--- Stated problem ---
In the part of the data that begins with the line containing "This screenshot has height=594, width=1024." and runs through the end of the data, substitute "input" for "field" and leave everything else unchanged. Reproduce only that part, with the pictures left out.

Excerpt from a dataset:
════════

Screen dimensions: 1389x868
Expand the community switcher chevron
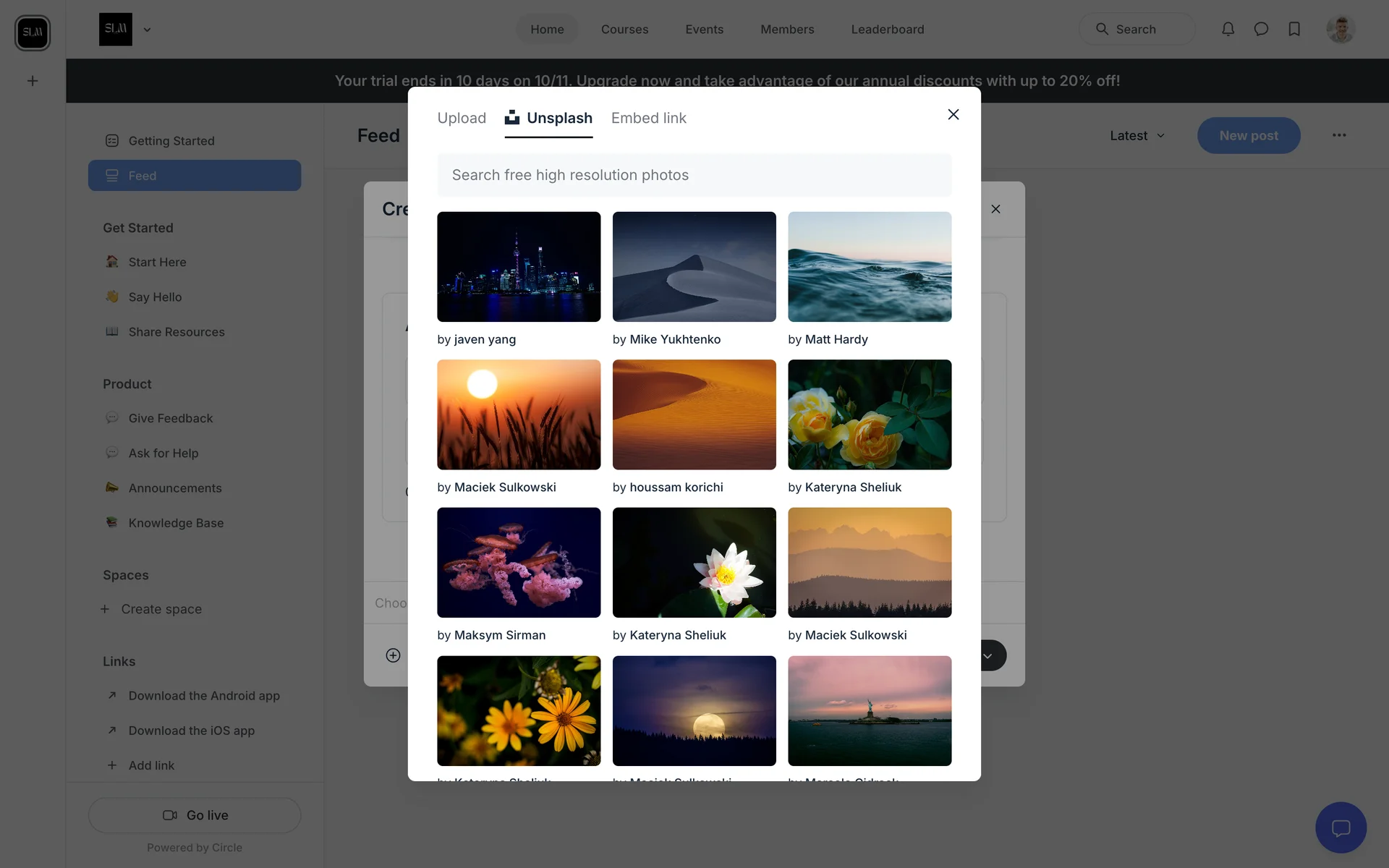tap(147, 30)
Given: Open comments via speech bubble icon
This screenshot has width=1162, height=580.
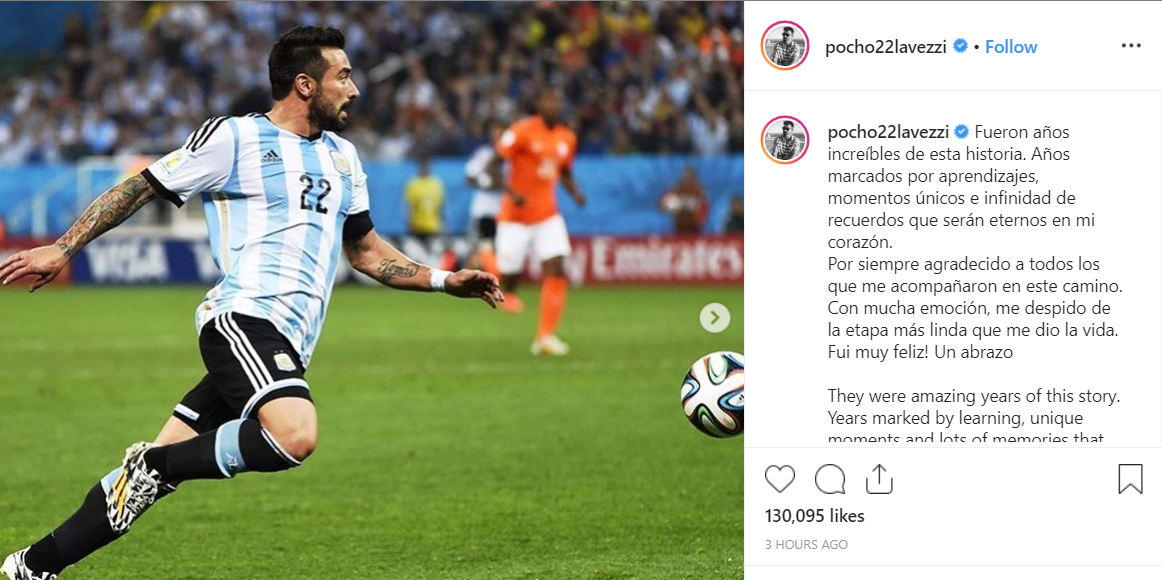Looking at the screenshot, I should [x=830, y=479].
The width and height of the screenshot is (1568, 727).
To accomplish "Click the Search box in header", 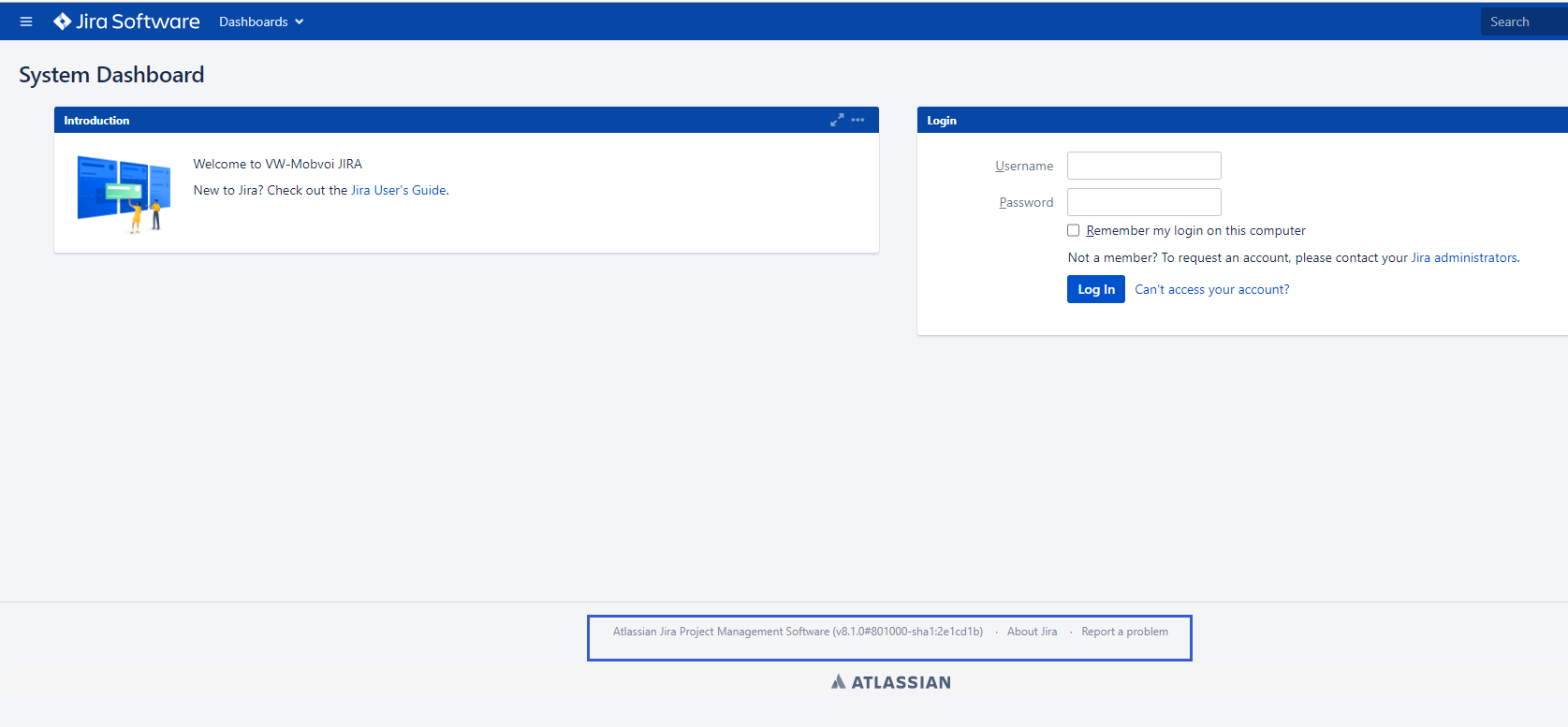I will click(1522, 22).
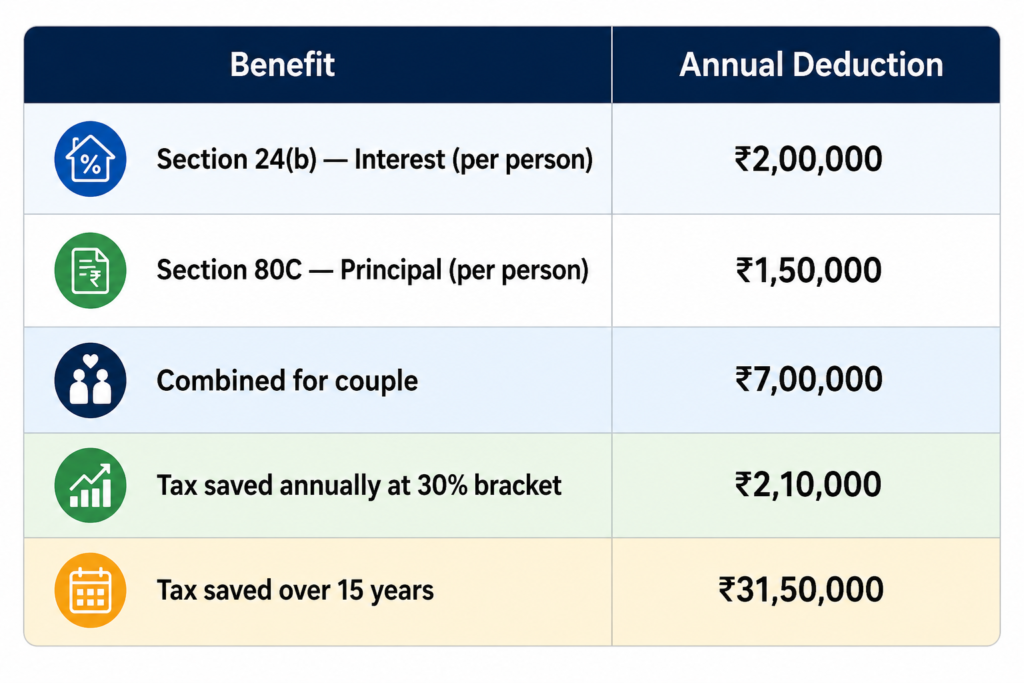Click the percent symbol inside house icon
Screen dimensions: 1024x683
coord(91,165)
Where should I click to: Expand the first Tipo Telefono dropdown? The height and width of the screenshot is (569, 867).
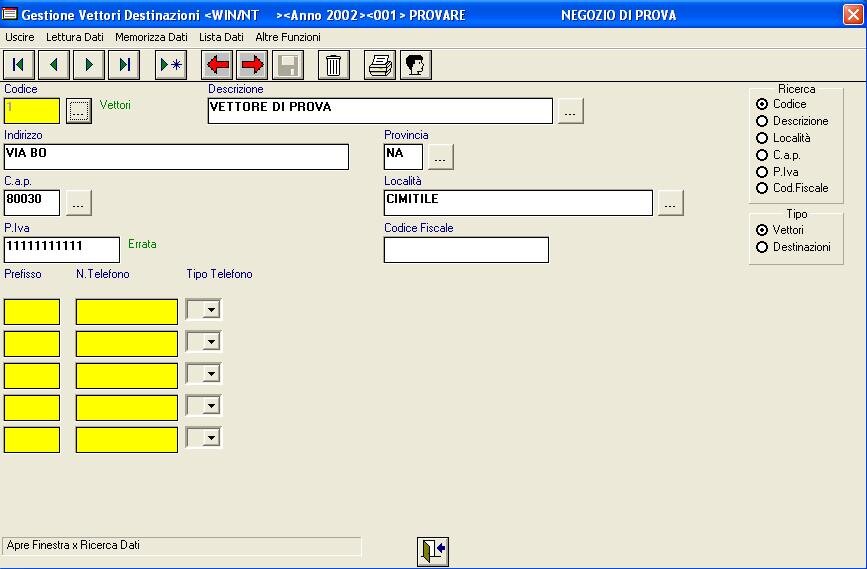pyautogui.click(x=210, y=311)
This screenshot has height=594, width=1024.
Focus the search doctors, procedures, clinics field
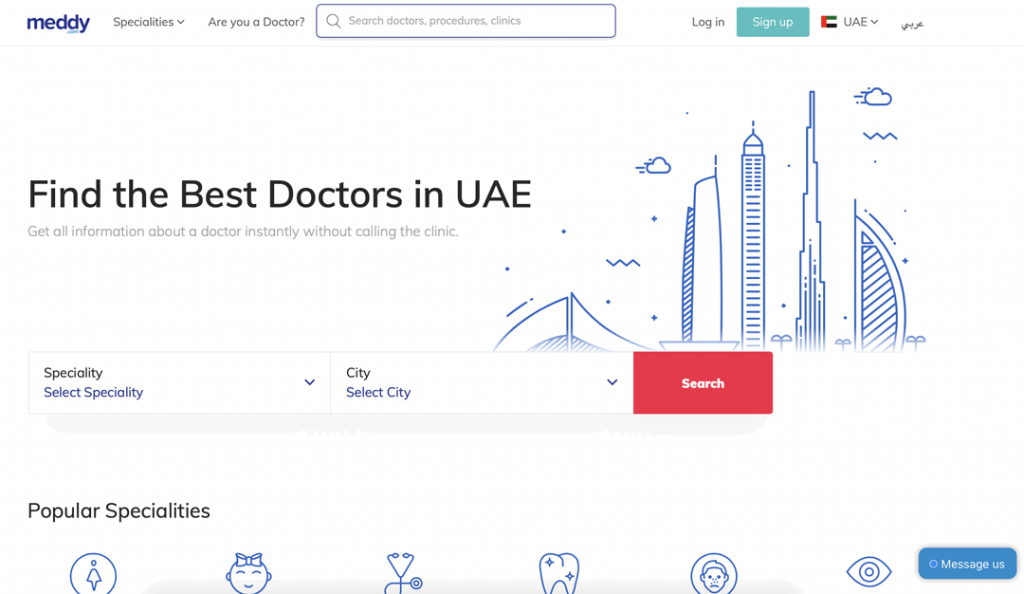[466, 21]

════════

--- Solution below ---
This screenshot has height=594, width=1024.
Focus the search doctors, procedures, clinics input
[466, 21]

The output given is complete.